A Comissão Especial adiou para quinta-feira (5) a votação da PEC da Segurança Pública, uma prioridade do governo. O texto principal institui o Sistema Único de Segurança Pública (Susp) e redefine a cooperação entre os entes federados, embora o relator tenha imposto limitações aos recursos federais que desagradam o governo. Paralelamente, a possível inclusão de um referendo para reduzir a maioridade penal a 16 anos para crimes hediondos gera divergências e pode ser retirada do texto.
Principais tópicos abordados:
1. Andamento processual: Adiamento da votação e nova data para a reunião da comissão especial.

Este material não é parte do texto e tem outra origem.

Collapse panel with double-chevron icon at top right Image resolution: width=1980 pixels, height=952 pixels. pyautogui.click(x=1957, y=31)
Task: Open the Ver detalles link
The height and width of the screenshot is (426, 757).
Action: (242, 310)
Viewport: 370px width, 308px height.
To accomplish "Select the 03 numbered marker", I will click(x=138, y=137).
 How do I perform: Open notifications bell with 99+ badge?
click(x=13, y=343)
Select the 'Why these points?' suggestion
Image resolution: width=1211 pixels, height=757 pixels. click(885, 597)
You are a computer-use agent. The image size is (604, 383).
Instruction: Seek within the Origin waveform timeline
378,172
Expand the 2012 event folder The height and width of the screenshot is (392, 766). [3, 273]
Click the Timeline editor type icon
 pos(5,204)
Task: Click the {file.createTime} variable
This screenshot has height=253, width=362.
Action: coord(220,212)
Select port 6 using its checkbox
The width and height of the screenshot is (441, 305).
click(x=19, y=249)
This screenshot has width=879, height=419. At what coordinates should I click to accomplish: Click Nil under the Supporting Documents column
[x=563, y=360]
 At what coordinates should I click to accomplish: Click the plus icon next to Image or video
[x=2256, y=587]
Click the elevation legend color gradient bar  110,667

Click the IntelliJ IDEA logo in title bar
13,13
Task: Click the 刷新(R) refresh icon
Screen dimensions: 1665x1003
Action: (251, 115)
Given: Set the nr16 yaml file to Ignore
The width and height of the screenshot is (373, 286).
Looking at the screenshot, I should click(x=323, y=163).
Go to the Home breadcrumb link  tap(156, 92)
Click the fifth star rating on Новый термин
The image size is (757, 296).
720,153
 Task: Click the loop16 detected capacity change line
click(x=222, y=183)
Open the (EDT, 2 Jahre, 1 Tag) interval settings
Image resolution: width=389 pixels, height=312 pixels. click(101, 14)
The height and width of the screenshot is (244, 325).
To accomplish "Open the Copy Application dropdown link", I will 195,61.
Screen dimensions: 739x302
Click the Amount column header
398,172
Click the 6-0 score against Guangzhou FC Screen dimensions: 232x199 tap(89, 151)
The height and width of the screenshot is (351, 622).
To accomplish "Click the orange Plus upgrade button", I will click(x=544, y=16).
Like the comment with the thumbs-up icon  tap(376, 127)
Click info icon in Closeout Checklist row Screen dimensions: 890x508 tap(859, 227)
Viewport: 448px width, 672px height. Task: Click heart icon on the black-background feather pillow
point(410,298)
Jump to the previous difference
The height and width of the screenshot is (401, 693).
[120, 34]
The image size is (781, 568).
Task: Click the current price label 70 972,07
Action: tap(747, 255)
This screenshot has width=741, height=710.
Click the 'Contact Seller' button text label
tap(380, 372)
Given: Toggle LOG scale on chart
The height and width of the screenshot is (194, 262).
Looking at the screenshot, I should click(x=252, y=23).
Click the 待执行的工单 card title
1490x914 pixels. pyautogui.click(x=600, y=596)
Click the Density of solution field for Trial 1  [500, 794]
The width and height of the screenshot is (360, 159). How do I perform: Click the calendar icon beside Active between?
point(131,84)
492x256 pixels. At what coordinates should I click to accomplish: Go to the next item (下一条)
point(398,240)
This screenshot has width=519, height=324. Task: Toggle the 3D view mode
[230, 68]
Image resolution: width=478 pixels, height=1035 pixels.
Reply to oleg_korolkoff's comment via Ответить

2. Conteúdo da PEC: Criação do Sistema Único de Segurança Pública (Susp) e reestruturação do modelo de cooperação federativa.
3. Divergências: Descontentamento do governo com as alterações do relator que limitam o uso de recursos federais e centralizam ações nos estados.
4. Ponto polêmico: Discussão sobre a inclusão de um referendo para reduzir a maioridade penal e a possibilidade de retirada desse trecho.
A Comissão Especial que analisa a Proposta de Emenda à Constituição (PEC) da Segurança Pública cancelou a reunião desta quarta-feira (4). Fica previsto, então, para quinta-feira (5) um novo encontro do colegiado, quando o texto deve ser votado. Às vésperas da eleição, a aprovação do tema no Legislativo é uma das prioridades do Governo para este ano.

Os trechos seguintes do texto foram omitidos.